As the CAA’s focus for accreditation is on the graduate curriculum, undergraduate courses should only be listed with the accreditation materials if they are also offered for graduate credit.
Standard 3.1: A & B (Audiology & Speech-Language Pathology)
Are the knowledge, skills, and abilities listed under Standard 3.1 (A and B) the same as those listed in the CFCC standards?
The knowledge, skills, and abilities (KSAs) that are the required components of the curriculum under Standard 3.1 are similar to the KSAs in the ASHA certification standards. However, they are not exact. The CAA did re-order and clarify language in some statements and did add a few items that do not appear in the certification standards. Specifically, “Application of the principles of evidence based practice” and “Interaction and interdependence of speech, language, hearing in the discipline of human communication sciences and disorders” appear for both audiology and speech-language pathology (Standards 3.1A and 3.1B). Further, “Genetic bases of hearing and hearing loss” was added for Standard 3.1A (Audiology). However, there are no KSAs in the certification standards that are missing from the accreditation standards.
*Note: As one of the most frequently cited standards for partial or non-compliance, programs should ensure that their curriculum (in audiology for 3.1A and in speech-language pathology for 3.1B) prepares students for the full depth and breadth of their respective scopes of practice.
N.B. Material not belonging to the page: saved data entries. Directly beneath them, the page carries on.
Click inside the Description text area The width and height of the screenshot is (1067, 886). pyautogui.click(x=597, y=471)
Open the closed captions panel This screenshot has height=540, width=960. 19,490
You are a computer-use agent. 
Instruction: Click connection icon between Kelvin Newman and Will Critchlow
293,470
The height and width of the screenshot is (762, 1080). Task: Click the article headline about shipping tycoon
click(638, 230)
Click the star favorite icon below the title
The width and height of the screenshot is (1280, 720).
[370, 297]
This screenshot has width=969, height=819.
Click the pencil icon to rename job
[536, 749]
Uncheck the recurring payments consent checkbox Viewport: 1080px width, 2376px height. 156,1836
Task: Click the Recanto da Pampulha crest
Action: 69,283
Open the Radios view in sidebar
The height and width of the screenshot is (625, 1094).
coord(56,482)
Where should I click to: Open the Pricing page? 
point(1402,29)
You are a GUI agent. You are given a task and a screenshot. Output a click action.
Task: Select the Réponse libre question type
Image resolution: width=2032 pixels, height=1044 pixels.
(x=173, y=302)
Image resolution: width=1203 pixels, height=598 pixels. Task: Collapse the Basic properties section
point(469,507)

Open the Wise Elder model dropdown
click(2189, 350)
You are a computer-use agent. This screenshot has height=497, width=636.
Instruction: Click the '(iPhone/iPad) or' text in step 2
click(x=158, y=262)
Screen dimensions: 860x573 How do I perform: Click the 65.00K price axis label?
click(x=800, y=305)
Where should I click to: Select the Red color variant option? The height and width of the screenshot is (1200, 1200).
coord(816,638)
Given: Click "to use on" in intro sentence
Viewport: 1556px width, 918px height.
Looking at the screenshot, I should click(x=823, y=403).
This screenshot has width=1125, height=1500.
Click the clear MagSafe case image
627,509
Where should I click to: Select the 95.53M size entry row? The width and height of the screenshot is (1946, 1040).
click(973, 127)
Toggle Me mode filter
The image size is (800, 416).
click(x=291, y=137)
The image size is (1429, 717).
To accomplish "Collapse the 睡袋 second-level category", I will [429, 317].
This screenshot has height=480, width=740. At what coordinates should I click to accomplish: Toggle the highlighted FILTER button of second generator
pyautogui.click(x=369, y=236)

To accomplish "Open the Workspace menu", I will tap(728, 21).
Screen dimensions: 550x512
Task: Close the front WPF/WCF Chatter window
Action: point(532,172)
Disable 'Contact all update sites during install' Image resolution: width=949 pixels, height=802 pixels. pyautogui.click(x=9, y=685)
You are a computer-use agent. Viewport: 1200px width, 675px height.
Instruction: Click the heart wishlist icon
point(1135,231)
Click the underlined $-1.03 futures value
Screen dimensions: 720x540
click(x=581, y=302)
Standard 3.1: A (Audiology)
Please clarify the clinical expectations for audiology programs (25% of program length vs. 12 months full-time equivalent (FTE) for supervised clinical experiences).
The audiology curriculum should include opportunities for students to earn 12 months FTE of supervised clinical experiences. These activities should comprise approximately 25% of the overall program length. CAA wants to ensure that clinical education and experience were ongoing throughout the graduate program and not limited to only the last year and to ensure that there is an appropriate balance of didactic and clinical activities for the clinical doctoral program.
Standard 3.5: A & B (Audiology and Speech-Language Pathology) Clinical Supervision
Is it sufficient for a program to provide documentation of its clinical supervision policies and remediation plans to demonstrate compliance with this standard?
As part of the documentation, the program must have written policies that describe how the manner and amount of supervision are determined and adjusted to reflect the competence of each student and the specific needs of the clients/patients served. A universal policy on a set amount of supervision still would need to address how supervision is adjusted to support the student clinician and to protect the patient/client served.
*Note: As one of the most frequently cited standards for partial or non-compliance, programs should ensure that there is a process for documentation of plans for clinical supervision commensurate with knowledge and skills of each student.
Standard 3.6: A & B (Audiology & Speech-Language Pathology) Clinical Site Agreements
Is it sufficient to have verbal agreements with external clinical placement sites that the program uses on a less frequent basis?
No. The program must have written agreements with all active external facilities, its policies regarding the identification and ongoing evaluation of external facilities, procedures for selecting and placing students in external clinical sites, and evidence that clinical education in external facilities is monitored by the program to ensure that educational objectives are met.
*Note: As one of the most frequently cited standards for partial or non-compliance, programs should ensure that there are written agreements with ALL active external sites.